In his remarks, the executive alternately questioned Storari’s motives, downplayed the risks of exploitation in luxury manufacturing, professed the robustness of Tod’s own supply-chain controls and criticised “impossible” regulatory requirements that brands monitor the entire length of their complex and opaque supply chains.

“To talk carelessly about trivial things as if we were real criminals — in my opinion, that’s something to be ashamed of,” Della Valle said. “We’re not the financial police. That’s exactly why we need to look at the law in detail and rethink how certain rules are written, because the way things stand now, they just don’t work.”

Fashion companies should be expected to guarantee the working conditions in their own factories and those of directly engaged suppliers, but monitoring subcontractors further down the production chain should be the purview of regulatory bodies and law enforcement, Della Valle said.

The executive’s vigorous arguments contrast with the more muted approach to messaging the industry has largely taken on the issue until now.
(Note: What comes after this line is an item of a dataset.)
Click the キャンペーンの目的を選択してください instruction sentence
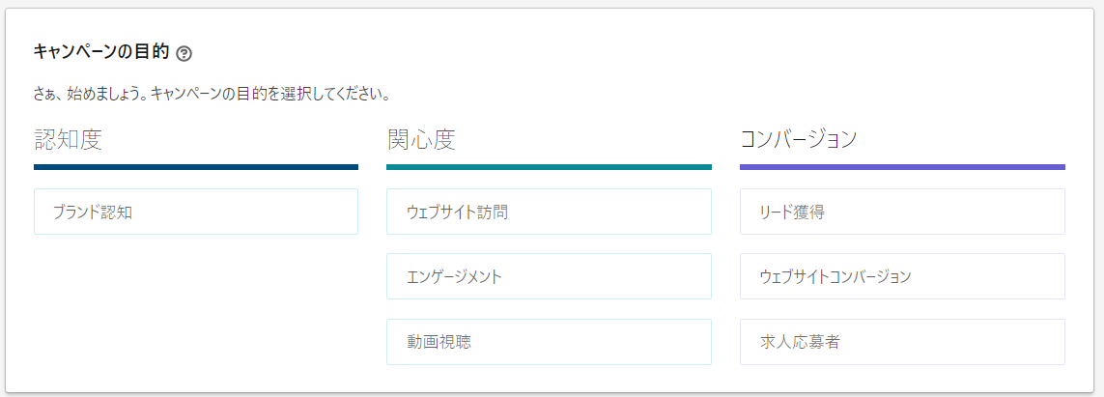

Brands caught up in the scandal have mostly limited their communications to carefully worded statements, emphasising their efforts to tighten up supply-chain controls while downplaying any alleged lapses as isolated and exceptional incidents.

But more recently, Italian trade groups have become more vocal in defending the sector.
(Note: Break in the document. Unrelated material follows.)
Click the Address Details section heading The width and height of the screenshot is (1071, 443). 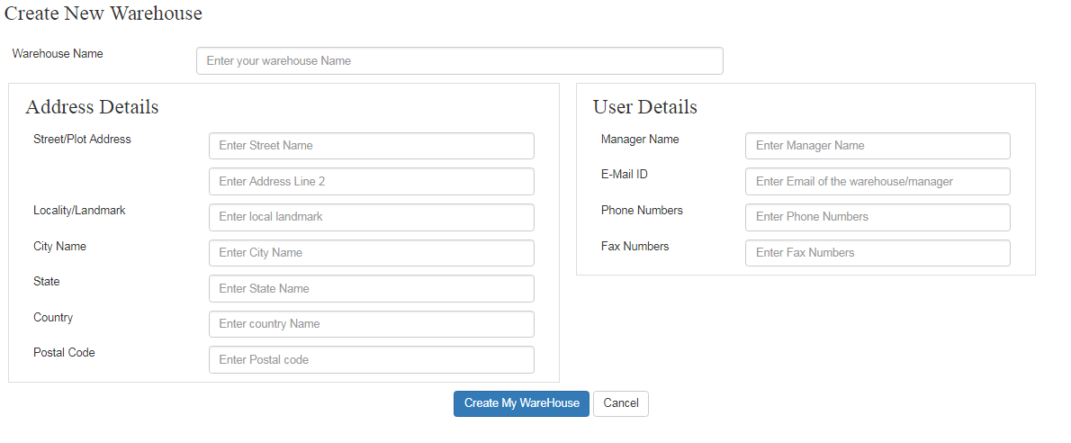point(92,107)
Labour groups fear the rhetorical shift could signal a renewed effort by the industry to disengage and distance itself from issues luxury players have long sought to pass off as a fast-fashion problem, attacking the narrative, rather than tackling what prosecutors see as the root cause of the problem: a purchasing system that turns a blind eye to risks of labour exploitation in order to maximise speed, agility and, ultimately, profits.

“Denying and minimising what is emerging is a serious mistake… What is needed are investments in supply chain sustainability to strengthen suppliers instead of treating them like lemons to be squeezed dry,” said Deborah Lucchetti, a coordinator for Campagna Abiti Puliti, the Italian branch of labour advocacy group Clean Clothes Campaign.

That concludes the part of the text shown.